Ainda, as regras de nosso sistema eleitoral seriam mais um elemento de fragilização da federação, na medida em que distorcem a representação dos eleitores de cada estado na Câmara Federal. Instituídas para sobre-representar os interesses das elites conservadoras e garantir no Legislativo maiorias favoráveis a executivos conservadores, as atuais regras de distribuição das cadeiras na Câmara implicam que a densidade eleitoral dos parlamentares seja absolutamente desigual entre os estados, pervertendo o princípio democrático do "one man, one vote".

Estes e outros elementos do debate sobre as perspectivas da federação brasileira dizem respeito a políticas ou processos econômicos cuja dinâmica afeta interesses dos diversos níveis de governos e interesses econômicos e políticos regionais. Estes fenômenos dizem respeito ao grau de integração do mercado interno, à solidez dos mecanismos pelos quais os interesses das elites regionais são integrados, ou ainda à capacidade de cada nível de governo "passar adiante" o ônus da crise econômica.

Mas, todos estes fenômenos, que aparecem sob a forma de ameaça à federação, são, na verdade, conseqüências institucionais de seu funcionamento.
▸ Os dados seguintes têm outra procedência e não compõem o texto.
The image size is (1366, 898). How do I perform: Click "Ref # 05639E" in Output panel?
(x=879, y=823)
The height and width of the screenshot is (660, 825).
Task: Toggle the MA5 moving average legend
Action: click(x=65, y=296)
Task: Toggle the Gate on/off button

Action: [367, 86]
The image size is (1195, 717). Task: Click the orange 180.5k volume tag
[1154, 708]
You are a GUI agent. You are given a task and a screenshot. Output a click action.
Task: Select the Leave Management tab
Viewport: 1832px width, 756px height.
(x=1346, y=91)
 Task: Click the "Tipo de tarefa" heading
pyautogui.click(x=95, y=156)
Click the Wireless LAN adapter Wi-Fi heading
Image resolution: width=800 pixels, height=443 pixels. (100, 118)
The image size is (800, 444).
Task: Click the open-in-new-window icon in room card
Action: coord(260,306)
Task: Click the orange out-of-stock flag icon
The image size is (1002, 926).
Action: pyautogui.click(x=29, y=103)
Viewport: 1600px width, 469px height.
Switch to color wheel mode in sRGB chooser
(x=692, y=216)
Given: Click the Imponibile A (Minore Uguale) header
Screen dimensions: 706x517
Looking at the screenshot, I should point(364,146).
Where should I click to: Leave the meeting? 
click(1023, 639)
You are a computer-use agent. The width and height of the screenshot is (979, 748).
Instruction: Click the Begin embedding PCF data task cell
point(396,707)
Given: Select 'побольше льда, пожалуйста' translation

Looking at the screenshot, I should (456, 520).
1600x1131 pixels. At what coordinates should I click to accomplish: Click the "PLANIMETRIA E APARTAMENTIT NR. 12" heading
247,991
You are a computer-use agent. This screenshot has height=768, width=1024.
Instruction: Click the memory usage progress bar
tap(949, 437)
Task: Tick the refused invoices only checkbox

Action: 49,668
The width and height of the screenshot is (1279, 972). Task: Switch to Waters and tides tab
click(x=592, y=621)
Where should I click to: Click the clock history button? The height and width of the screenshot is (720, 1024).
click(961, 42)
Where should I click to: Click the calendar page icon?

Não há um pacto entre elites regionais que esteja sendo profundamente questionado; não há unidades da federação com políticas efetivas para desmembrar-se dela; não há movimentos organizados para suprimir a autoridade política dos governos locais. Na verdade, estas questões são expressão da agenda de problemas de um país da periferia do sistema capitalista, comandado por elites conservadoras com secular capacidade de sobrevivência política, ideológica e, como temos visto, também eleitoral.

Mais que isto: em primeiro lugar, contrariamente à crise da federação, estamos presenciando um período de fortalecimento do Estado federativo no Brasil. E, em segundo lugar, este fato tem importantes conseqüências, seja para a possibilidade de realizar reformas profundas nas instituições políticas nacionais, seja ainda para a possibilidade de implementar políticas que venham efetivamente a favorecer os interesses das classes trabalhadoras e dos despossuídos em geral.

Grosso modo, estados federativos são estados em que governo central e governos locais são independentes entre si e soberanos em suas respectivas jurisdições. Em oposição aos estados unitários, em que a autoridade dos governos locais deriva de delegação de poder do governo central, em estados federativos, cada governo local - cuja jurisdição pode variar, conforme assim o definir a Constituição - está resguardado pelo princípio da soberania, o que significa que estes são atores políticos autônomos com capacidade para implementar (pelo menos, algumas de) suas próprias políticas.